• [UIT TE VOEREN TAAK]:
Bepaal in hoeveel regels van de items het woord "This" voorkomt, en geef alleen dat aantal.

======

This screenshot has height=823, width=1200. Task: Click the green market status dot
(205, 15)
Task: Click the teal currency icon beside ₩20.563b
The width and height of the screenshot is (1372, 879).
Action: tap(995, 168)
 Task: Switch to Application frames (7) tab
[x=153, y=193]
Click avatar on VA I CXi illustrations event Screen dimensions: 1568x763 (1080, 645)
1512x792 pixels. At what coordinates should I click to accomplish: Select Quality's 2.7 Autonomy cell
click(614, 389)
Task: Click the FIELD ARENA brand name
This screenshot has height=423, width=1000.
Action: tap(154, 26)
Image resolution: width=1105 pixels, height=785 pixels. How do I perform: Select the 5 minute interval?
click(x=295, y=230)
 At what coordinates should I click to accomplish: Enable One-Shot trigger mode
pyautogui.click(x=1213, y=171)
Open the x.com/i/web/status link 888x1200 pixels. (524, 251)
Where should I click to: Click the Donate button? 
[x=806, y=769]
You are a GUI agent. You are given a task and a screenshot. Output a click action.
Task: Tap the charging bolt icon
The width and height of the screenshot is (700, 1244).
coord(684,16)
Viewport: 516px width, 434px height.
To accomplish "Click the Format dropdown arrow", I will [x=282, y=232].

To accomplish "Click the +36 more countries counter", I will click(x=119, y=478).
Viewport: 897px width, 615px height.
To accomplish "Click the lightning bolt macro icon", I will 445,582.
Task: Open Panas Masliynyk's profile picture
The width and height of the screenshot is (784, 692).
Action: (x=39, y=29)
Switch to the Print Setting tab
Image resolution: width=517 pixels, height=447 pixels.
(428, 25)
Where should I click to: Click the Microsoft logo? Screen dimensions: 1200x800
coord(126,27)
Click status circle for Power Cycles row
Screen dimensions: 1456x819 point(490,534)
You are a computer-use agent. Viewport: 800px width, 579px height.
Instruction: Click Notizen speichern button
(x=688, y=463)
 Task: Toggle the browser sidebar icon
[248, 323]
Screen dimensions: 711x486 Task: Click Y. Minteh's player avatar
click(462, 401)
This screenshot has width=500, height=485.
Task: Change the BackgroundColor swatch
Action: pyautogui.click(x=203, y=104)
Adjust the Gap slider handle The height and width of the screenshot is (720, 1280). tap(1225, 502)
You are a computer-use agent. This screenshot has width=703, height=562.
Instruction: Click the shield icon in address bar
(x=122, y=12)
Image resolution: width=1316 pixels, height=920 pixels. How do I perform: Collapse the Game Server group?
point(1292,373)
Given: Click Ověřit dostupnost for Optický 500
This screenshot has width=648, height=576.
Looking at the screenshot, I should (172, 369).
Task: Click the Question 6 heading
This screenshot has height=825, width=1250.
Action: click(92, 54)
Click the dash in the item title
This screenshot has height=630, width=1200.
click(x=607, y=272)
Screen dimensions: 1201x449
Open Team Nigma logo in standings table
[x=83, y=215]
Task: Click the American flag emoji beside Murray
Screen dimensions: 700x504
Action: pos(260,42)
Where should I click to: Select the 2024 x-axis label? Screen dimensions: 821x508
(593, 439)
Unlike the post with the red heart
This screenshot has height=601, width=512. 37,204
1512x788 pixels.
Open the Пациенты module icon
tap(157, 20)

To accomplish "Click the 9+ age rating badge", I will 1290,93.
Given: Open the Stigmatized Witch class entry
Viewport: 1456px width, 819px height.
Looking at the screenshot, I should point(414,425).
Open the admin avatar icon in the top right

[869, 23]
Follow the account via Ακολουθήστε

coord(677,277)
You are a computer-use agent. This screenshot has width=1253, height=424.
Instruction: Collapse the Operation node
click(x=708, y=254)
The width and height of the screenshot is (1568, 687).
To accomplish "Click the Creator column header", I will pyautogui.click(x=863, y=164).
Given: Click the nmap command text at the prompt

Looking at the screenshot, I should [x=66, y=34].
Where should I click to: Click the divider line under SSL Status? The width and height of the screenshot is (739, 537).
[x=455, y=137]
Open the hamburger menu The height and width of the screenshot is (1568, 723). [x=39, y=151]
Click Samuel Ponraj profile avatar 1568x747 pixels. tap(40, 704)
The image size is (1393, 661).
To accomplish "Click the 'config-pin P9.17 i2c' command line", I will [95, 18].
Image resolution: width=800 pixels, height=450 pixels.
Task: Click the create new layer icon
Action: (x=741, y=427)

======

• [ANTWOORD]:
9